И в этой же мастерской Татлин, если верить его собственным рассказам, играл на бандуре, развлекая Пикассо и его гостей.
Можно было бы сказать, что бульвар Монпарнас – еще не вполне Монпарнас.
Есть на южной стороне бульвара неприметная улочка Кампань-Премьер, в которую воспоминания и все те же великие тени непременно приглашают войти еще и еще раз. Я помню наперечет ее дома и вывески, островки старины среди обычных безликих домов, звук собственных шагов по ее пустынным тротуарам и мысли, картинки, старые фотографии, которые, накладываясь на нынешние впечатления, возвращают сознанию былое.
Дом, что носил некогда номер три, к несчастью, снесен, на его месте безликое здание тридцатых годов. А ведь именно здесь в 1906 году открылась crèmerie, служившая по вечерам кабачком и харчевней под вывеской «У Розали». Я столько раз вглядывался в старые фотографии (к счастью, они отлично сохранились), что, «как ныне», вижу эти два окна с надписями на одном: «Crèmerie, café au lait, chocolat» («Молочная лавка, кофе с молоком, шоколад»)», на другом – «Ресторан», и узкую дверь меж ними, обрамленную, по обычаю тех времен, панелью темного дерева. У входа – на итальянский манер – стол с фруктами, овощами, сырами, вареньем и грифельная доска-меню (лазанья, равиоли, тальятелле по-болонски, итальянские вина – вальполичелла, кьянти, фраскати).
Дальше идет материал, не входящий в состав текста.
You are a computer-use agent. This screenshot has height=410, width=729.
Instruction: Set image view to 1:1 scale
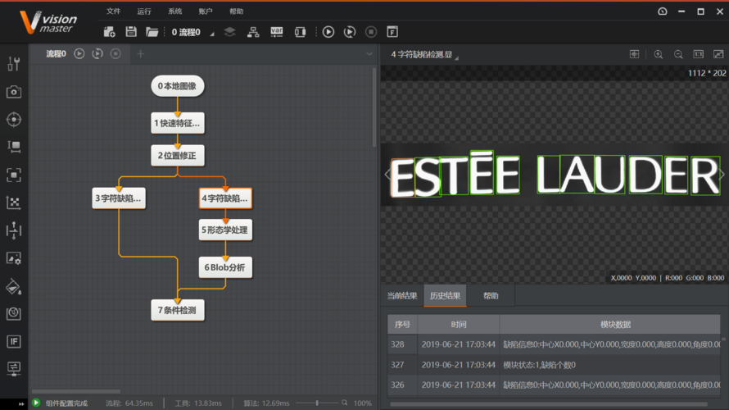(x=699, y=54)

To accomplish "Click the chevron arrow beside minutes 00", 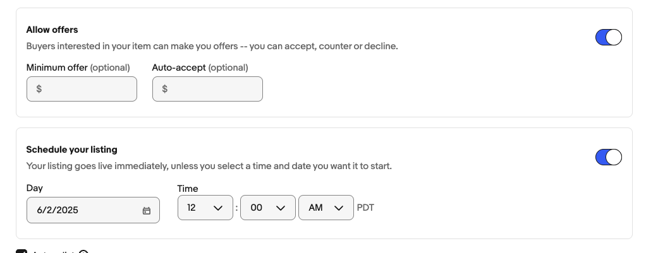I will [281, 208].
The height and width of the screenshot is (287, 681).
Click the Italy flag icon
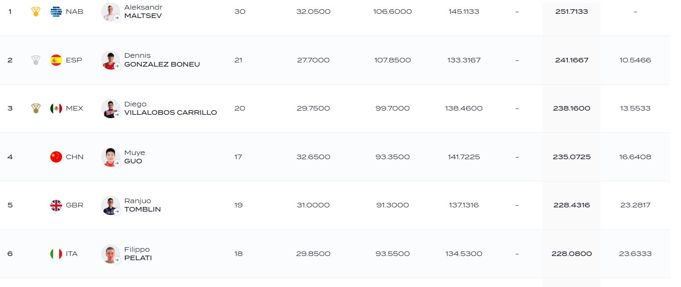(x=56, y=254)
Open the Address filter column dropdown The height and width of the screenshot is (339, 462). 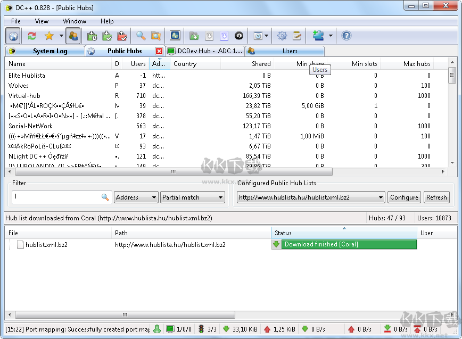[136, 197]

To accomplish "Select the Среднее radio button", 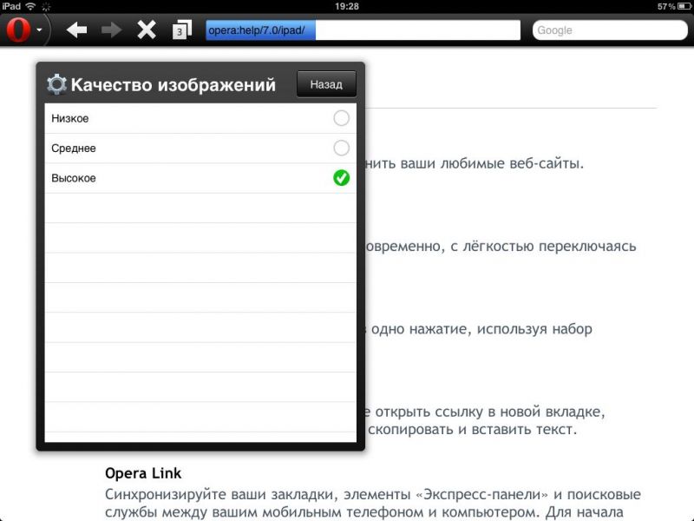I will [341, 148].
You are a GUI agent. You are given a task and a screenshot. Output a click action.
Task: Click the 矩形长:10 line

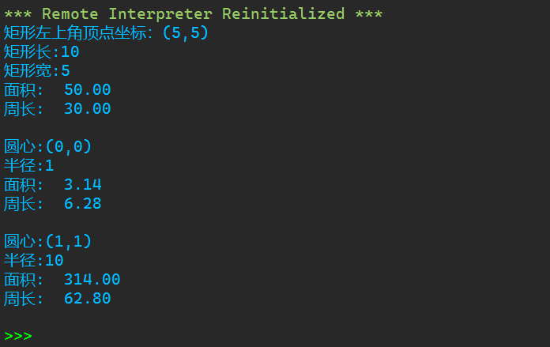point(41,52)

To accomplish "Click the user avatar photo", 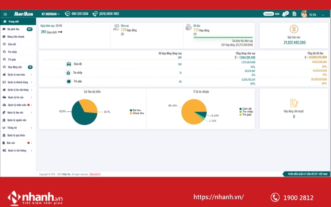I will tap(304, 14).
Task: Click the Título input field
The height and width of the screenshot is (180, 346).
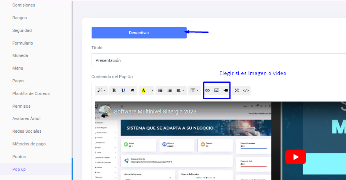Action: coord(216,60)

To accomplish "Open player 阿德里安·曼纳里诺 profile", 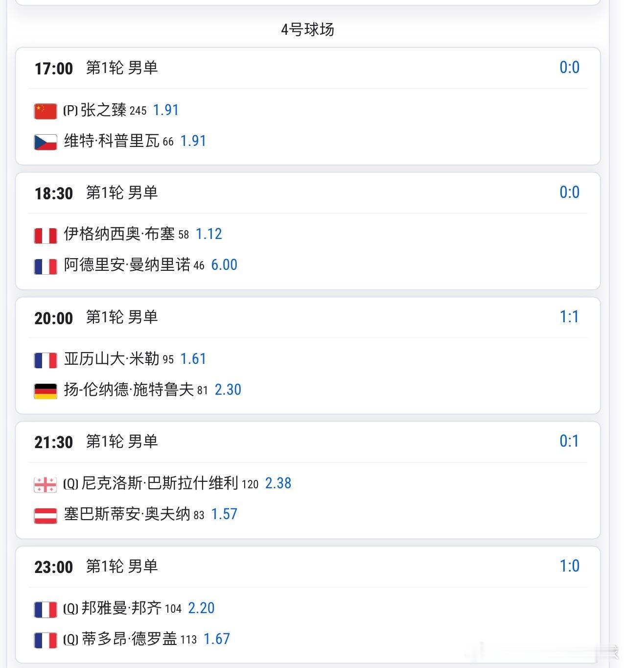I will pos(127,265).
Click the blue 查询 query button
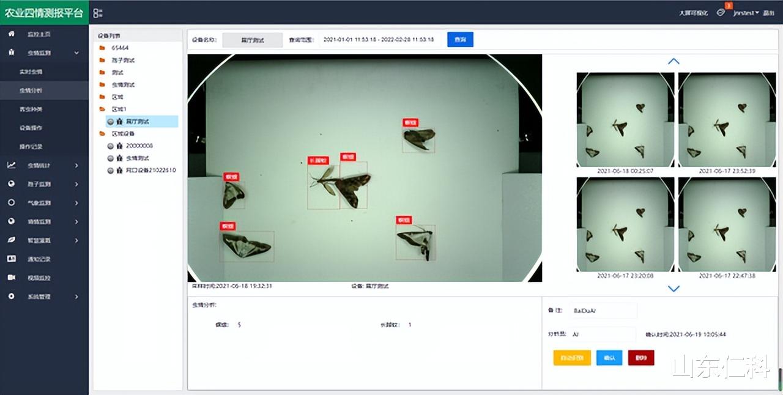The image size is (783, 395). click(x=460, y=40)
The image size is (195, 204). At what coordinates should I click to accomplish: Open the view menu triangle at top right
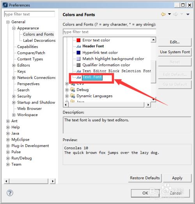click(188, 14)
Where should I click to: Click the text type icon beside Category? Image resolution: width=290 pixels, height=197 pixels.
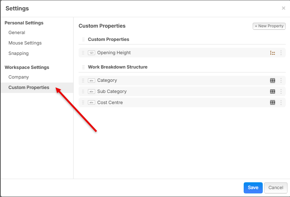[x=92, y=80]
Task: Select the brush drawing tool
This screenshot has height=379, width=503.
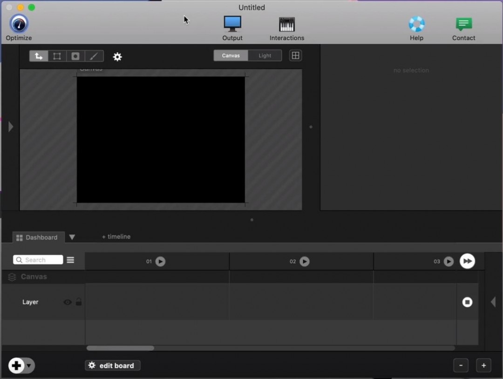Action: pos(94,56)
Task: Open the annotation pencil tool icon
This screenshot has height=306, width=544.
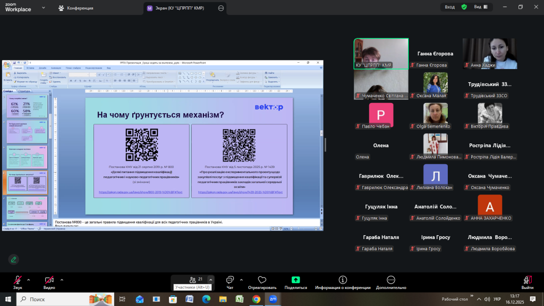Action: coord(13,259)
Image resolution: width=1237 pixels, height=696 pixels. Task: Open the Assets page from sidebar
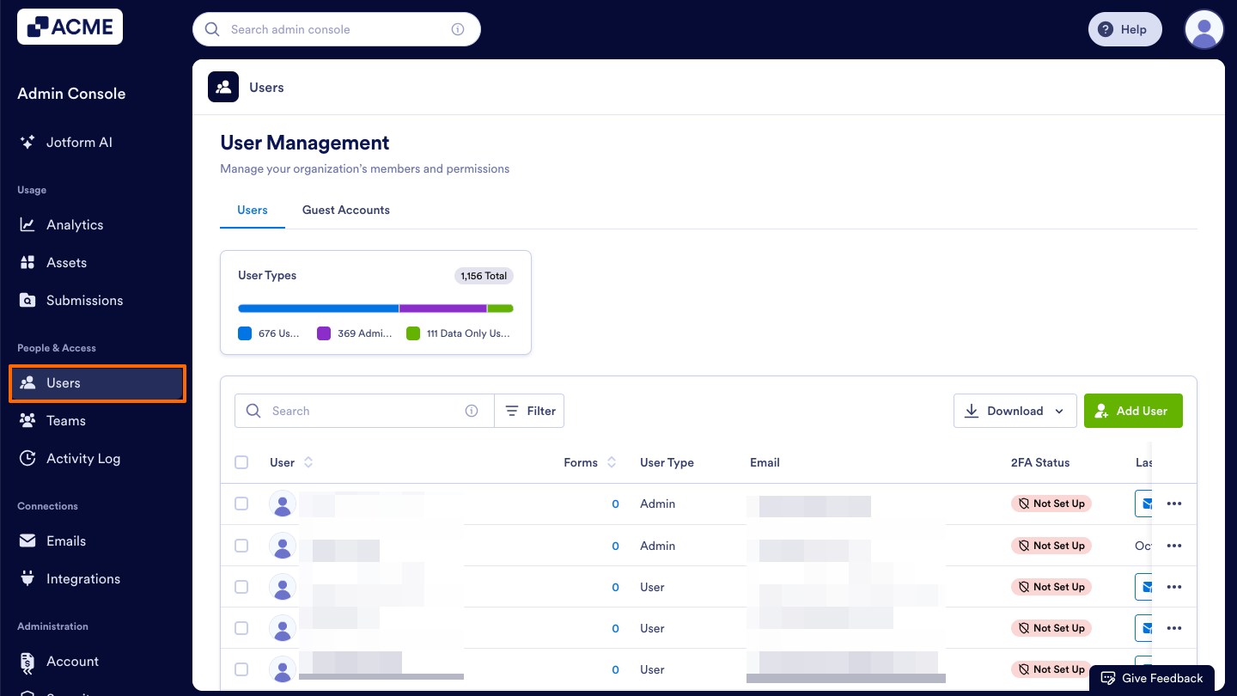click(x=66, y=262)
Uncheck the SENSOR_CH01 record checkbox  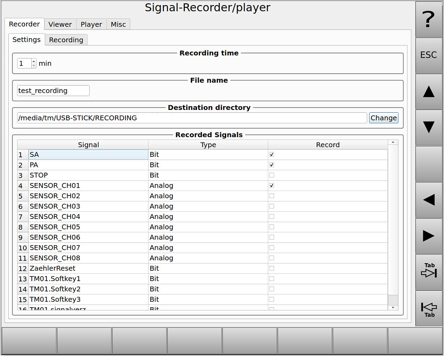271,185
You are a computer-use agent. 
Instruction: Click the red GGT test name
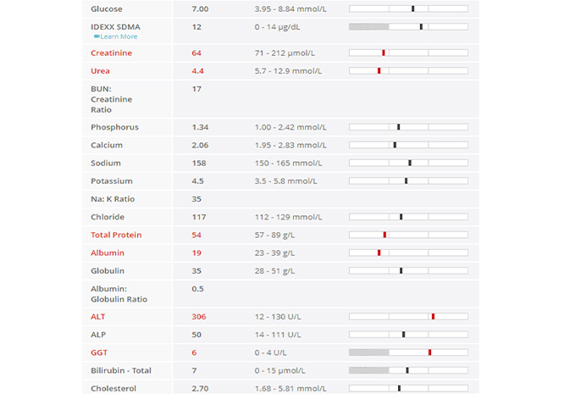tap(99, 352)
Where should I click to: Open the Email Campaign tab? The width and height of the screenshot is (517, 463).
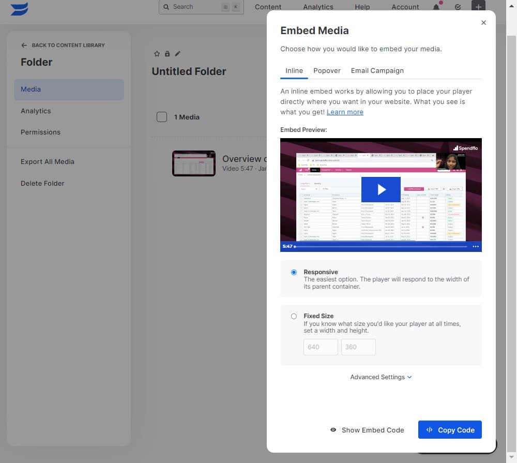[x=377, y=71]
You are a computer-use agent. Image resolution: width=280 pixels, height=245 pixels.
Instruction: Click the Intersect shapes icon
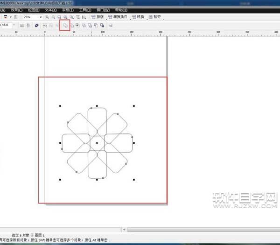pos(77,25)

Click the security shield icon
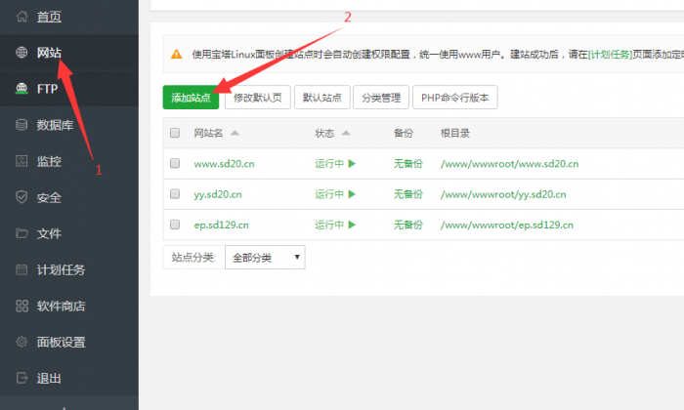click(x=21, y=197)
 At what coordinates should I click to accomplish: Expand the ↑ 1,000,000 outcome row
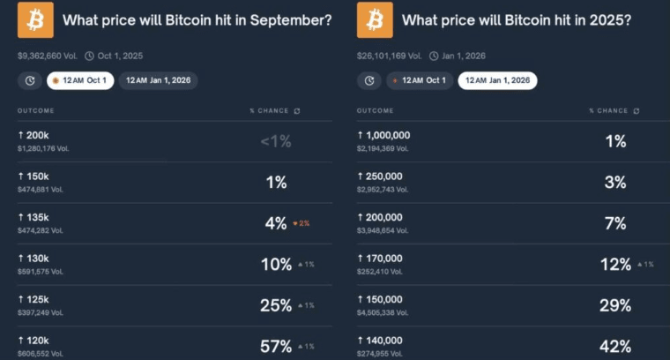(507, 141)
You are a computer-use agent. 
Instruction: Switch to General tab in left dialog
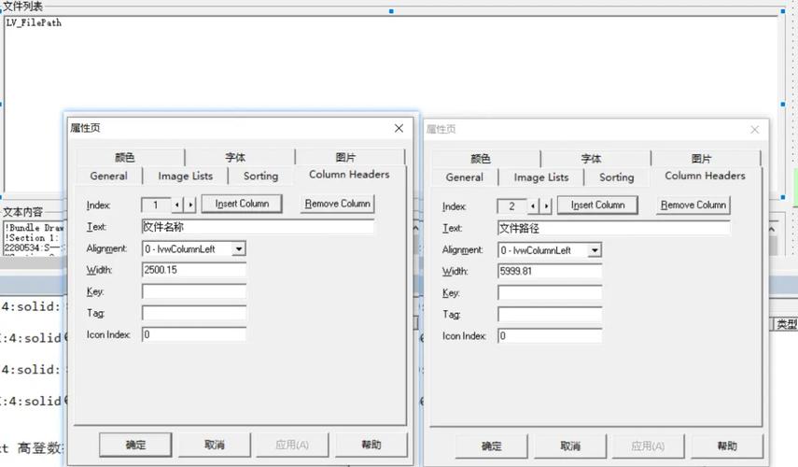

В «зале» – всего четыре столика с мраморными крышками, за которыми могло поместиться с трудом две дюжины посетителей.
Вместе с Розали[83] в харчевне работал ее сын. Художница Маревна, со слов Сутина, рассказывала, будто бы Луиджи («худенький мальчик лет четырнадцати, с дивной смуглой кожей, очень тихий») был сыном некоего русского князя, которого еще в Неаполе сумела «обворожить» Розали.
При всей скромности и дешевизне заведение вскоре обрело невиданную известность, о нем писали в газетах, и иностранцы были там частыми гостями. Утрилло, вдохновленный белым вином, написал на стене кабачка пейзаж Монмартра, который потом вместе с пластом штукатурки был продан за большие деньги заезжему коллекционеру. Впрочем, хозяйка не любила (в отличие от многих) брать за еду картинами и предпочитала открывать кредит, который мало кто спешил погашать.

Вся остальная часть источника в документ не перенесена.